* **Excerpt**:
Accessibility Navigation:

Interview with Kiho Jeon

Jeon, Kiho
Englishman, Robyn
Date of Interview: 
Relationships with people and places
Kiho Jeon talks about education in South Korea and English classes in the US.
Charlotte Narrative and Conversation Collection
Collection Description: 
Robyn Englishman interviews Charlotteans to collect stories for a class project at UNC Charlotte.
RE (Robyn Englishman): Today is February the fifth, 2003, and this is Robyn and Kiho and we're going to talk a little bit about education in South Korea. What were your classes like in school?
KJ (Kiho Jeon): Um, I cannot understand the statement you ask me. I need a more specific question.
RE: What, what did you, what was school like when, when you were living in Korea-.
KJ: Mm-hmm.
RE: -And you went to elementary school, for example? What was it like in elementary school?
KJ: Usually in my country the whole uh, education is uh, focused on memorize system of information and knowledges.

* **Records provided**:
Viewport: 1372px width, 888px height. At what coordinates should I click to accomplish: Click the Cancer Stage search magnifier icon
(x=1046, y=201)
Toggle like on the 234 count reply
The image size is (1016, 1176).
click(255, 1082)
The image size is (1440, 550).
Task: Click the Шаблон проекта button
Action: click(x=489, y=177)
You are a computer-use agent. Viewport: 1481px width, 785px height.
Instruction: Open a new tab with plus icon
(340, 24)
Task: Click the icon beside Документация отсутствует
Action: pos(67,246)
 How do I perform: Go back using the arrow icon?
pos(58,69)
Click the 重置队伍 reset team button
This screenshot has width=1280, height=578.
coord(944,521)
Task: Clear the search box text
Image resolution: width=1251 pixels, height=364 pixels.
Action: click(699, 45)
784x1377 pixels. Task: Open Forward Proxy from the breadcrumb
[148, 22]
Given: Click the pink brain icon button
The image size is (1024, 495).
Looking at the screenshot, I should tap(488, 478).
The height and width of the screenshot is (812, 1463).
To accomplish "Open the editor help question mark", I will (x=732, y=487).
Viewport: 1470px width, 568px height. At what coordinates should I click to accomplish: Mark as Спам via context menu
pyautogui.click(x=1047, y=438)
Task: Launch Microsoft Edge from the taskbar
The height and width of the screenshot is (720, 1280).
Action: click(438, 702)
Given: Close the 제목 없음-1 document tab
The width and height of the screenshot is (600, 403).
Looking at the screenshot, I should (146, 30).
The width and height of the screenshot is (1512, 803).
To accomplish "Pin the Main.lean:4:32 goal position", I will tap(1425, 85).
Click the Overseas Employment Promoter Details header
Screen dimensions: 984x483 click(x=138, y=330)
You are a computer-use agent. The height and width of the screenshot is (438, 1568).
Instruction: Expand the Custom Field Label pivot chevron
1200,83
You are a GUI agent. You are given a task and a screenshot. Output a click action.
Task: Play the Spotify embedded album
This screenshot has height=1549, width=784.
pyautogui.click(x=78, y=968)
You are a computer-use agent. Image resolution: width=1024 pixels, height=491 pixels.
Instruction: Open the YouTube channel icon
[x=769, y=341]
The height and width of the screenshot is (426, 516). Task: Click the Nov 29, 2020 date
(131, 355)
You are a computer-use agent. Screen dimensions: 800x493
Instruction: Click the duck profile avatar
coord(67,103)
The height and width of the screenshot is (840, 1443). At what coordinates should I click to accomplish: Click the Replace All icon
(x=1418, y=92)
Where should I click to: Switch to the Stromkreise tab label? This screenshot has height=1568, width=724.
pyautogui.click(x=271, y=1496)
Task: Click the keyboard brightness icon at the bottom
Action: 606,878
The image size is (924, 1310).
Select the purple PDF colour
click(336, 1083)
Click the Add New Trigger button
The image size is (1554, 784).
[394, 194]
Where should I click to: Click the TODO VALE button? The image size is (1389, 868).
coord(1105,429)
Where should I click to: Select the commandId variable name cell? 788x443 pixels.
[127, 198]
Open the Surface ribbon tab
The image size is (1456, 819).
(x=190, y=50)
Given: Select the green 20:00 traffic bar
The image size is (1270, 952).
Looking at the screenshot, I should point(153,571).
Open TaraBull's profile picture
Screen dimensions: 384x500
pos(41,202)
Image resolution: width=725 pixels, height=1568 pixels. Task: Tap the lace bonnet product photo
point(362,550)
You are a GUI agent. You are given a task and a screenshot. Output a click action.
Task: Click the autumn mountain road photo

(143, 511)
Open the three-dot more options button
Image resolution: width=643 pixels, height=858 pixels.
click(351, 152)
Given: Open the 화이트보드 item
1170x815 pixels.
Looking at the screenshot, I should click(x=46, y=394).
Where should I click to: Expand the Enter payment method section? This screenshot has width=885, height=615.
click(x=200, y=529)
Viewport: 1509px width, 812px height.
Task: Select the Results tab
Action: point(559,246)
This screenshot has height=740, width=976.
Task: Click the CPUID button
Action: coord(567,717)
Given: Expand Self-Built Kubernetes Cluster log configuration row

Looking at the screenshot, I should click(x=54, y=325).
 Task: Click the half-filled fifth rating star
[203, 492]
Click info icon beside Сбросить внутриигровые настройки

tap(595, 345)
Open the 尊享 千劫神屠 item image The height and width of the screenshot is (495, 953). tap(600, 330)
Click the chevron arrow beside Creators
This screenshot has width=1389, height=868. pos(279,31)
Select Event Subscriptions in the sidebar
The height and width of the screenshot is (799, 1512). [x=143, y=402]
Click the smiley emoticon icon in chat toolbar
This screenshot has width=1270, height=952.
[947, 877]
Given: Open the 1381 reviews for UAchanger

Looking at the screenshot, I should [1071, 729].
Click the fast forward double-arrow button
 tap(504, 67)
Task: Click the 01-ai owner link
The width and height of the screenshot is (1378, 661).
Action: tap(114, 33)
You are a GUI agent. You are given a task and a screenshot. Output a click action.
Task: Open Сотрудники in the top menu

* **Tasks to complete**:
• A. List each turn that Kiho Jeon speaks in the interview on education in South Korea, quoting each one in full.
• B. Carry on the interview about education in South Korea from its final line, keeping the same transcript format.

* **Task results**:
• A.
1. "Um, I cannot understand the statement you ask me. I need a more specific question."
2. "Mm-hmm."
3. "Usually in my country the whole uh, education is uh, focused on memorize system of information and knowledges."

• B.
KJ: Usually we, we have different, a real different education system then with the USA In my country usually in class, the professor, the teachers don't ask the questions. Usually the, uh, teacher is teaching on the board and the, the students are supposed to write down and memorize the whole thing. It means in, we don't, uh, in the class the students usually don't ask the questions. Just so we follow the teachers and the professors. So in U, uh, USA when I study, it is a real strange. Many students raise hand-.
RE: \\ Mm-hmm. \\
KJ: \\ -And ask \\ ( ) right? But in my country usually, uh, we uh, we don't have any conversation with the teacher in the class. Just the teacher, the teacher teaching the, the ( ) to write down and uh, yeah memorize.
RE: That's very interesting.
KJ: [Laughs] Yeah, interesting, but it's not good.
RE: It makes it hard, doesn't it, to study in the United States?
KJ: Yeah. It is difficult, because in the class we have different education uh, uh, system.
RE: How long do most students go to school in South Korea?
KJ: I think these days, elementary six years, middle school three years, high school three years, college is four years. I think these days uh, um, more than 50 percent, uh, of the guys that study go.
RE: That's a long time.
KJ: Yeah, that's a long time.
RE: In the United States most students study 12 years.
KJ: Yeah.
RE: Some go on to college but, but not everyone.
KJ: ( ) I think more, maybe 70, 70 or 80 percent of the students study 16 years.
RE: Wow.
KJ: Yeah, I think so.
RE: Is education very important in South Korea?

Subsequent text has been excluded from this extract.